Tuesday, December 1, 2009

Kilroy Café #58: "Russian Roulette: Childbirth..."

Here is the latest Kilroy Café philosophy essay. You can click on the image above for a larger version or print it out on a single page via the pdf file. The full text is also below. Also see other Kilroy Café newsletters and the KilroyCafe Twitter Feed.


Russian Roulette

Childbirth is one of the world’s most dangerous and costly games of chance, but the gamblers keep playing.

By GLENN CAMPBELL

What would you think of an extraordinarily expensive recreational activity that had a 10% chance of resulting in death or lifelong disability for one of the participants? Is it wise or moral to take part?

People do it all the time. It's called childbirth.

Having a baby is spinning a genetic roulette wheel. Genes of mother and father are mixed up in random ways, and the result could be an Einstein or Mozart. It is far more likely, however, that the experiment will fail and the offspring will have a serious disability.

Birth defects occur in 3-5% of all live births. If you add mental disorders, diseases and accidents of childhood, 10% is a reasonable failure rate. No matter how you add it up, when you create a child there is a substantial chance he will die, suffer trauma or become profoundly disabled before he reaches adulthood.

Most people would engage in no other activity with such a horrible safety record. Why, then, do they choose to make children?

It's not like the human race is in any danger of dying out. There are plenty of children already here and never enough resources to care for them. Why, then, would anyone of conscience want to add still another needy child to the mix?

It is noble to address the needs of a neglected child. The net nobility vanishes, however, when you yourself created the need. It is like digging a hole only to fill it up again: Yes, you worked hard, but at the end of the day the world is the same as when you started.

Raising a child is monumentally expensive, not just in time and money but in the parents' loss of freedom and potential. Responsible parents cannot take risks; they have to follow a relatively safe and conventional path. Years of your life devoted to child rearing can't be used for other things. They might have been great things that helped many existing children, but you will never know.

Only in recent times have people have had the right to say "No." For most of human history, if you obeyed the sexual urge then babies followed. With birth control came the ability to disengage sex and mating from procreation. You could choose to procreate; it wasn't a requirement. At the same time, the world population exploded to unsustainable levels. The ethical response is to not further contribute to the agonies of Man but use your resources for better things.

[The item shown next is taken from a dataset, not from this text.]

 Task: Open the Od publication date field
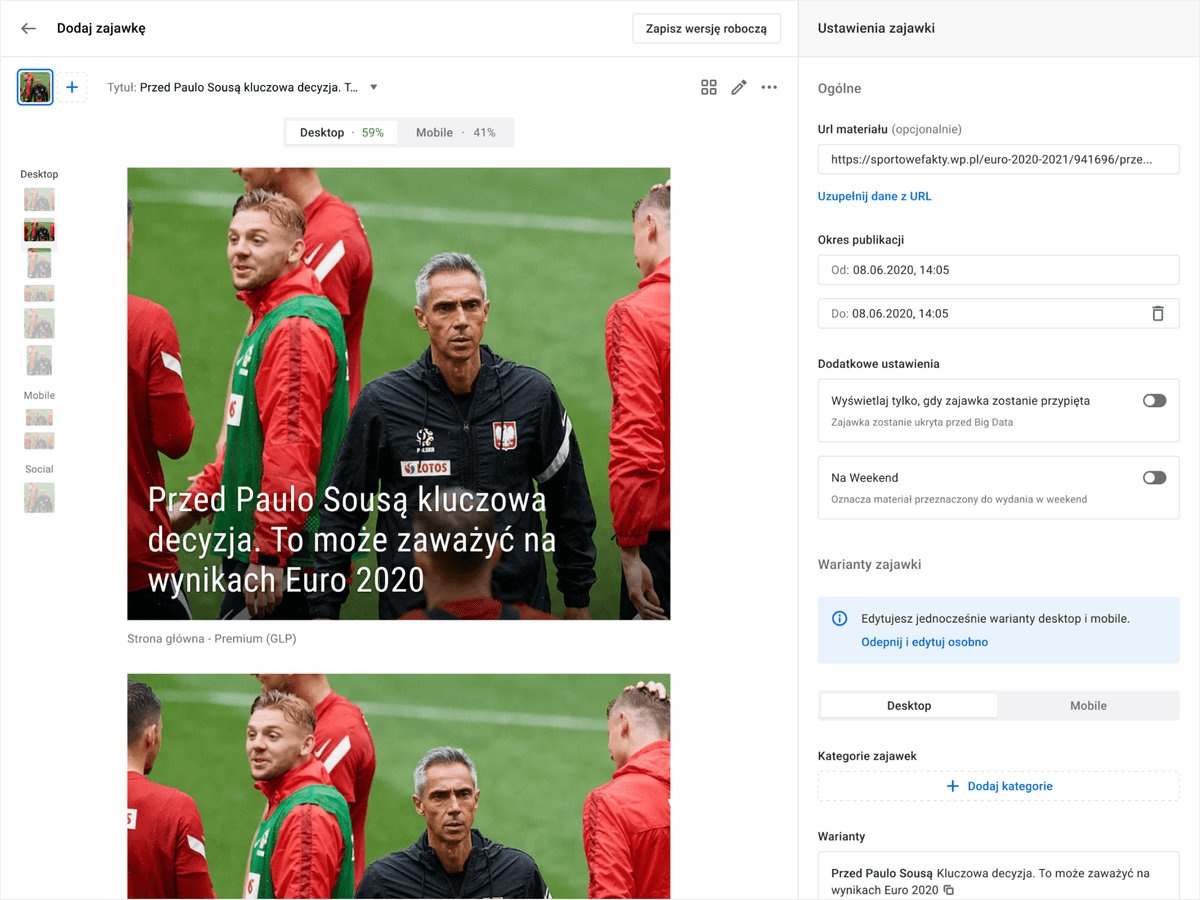click(998, 270)
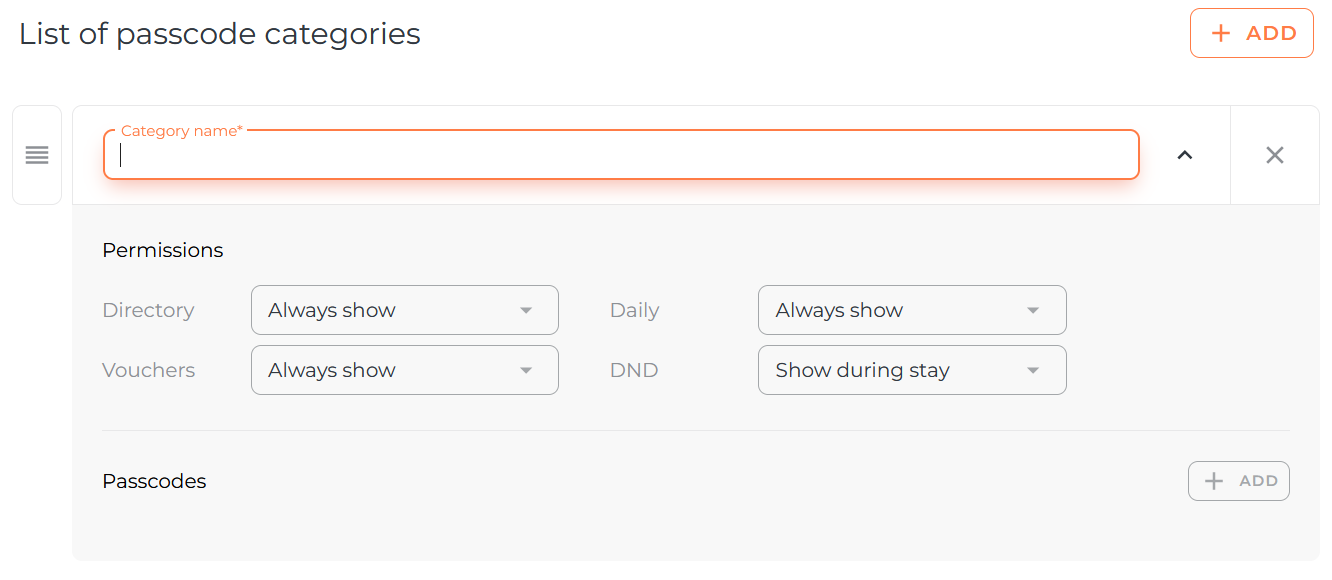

When you create a child, you create a liability that didn't exist previously. If something goes wrong with this Frankenstein experiment, you will be responsible because you are the one who initiated it. Even if everything goes right, you are essentially deferring your problems to the next generation. You expect your children to do great things instead of you.

So why do people do it? Narcissism, mainly. It isn't done for the child, it is done for the parents, who are trying to fill some hunger or emotional void. It is an off-the-shelf solution to an absence of meaning in their lives.

This is a politically sensitive topic, because all of us our products of childbirth! You can't argue against it without insulting your forebears and a fair number of your friends. When talking to someone who has already invested in this belief system, you have to carefully watch your words, because they are now imprisoned in their choice and have to believe in it.

Furthermore, it is next to impossible to talk anyone out of having a baby. Childbirth is a religious practice, and like all forms of religion, it is immune to logic. By the time you learn about it, the decision has probably been made, so you can only offer the usual congratulations.

Creating a life requires a huge and delusional ego. Like other gamblers, parents think they're special. They inflate the odds of success and discount the possibility of failure. They believe God will protect them. Even if they are not religious, their explanations are invariably filled with self-serving sentiment and circular logic.

Why do they really do it? People hit a blank wall and don't know what to do with themselves. Their romance is running down and going nowhere. They want to buy a ticket on some train that promises to give their life purpose.

If you try it, yes, you'll have purpose! You've just dug yourself a big hole you are obligated to fill over the next few decades. Now you have to believe!

Parenthood can be joyful and will certainly to keep you busy. But that's not the same as knowing who you are, having real creative direction and doing something positive for the world.

—G .C.


©2009, Glenn Campbell, Glenn-Campbell.com.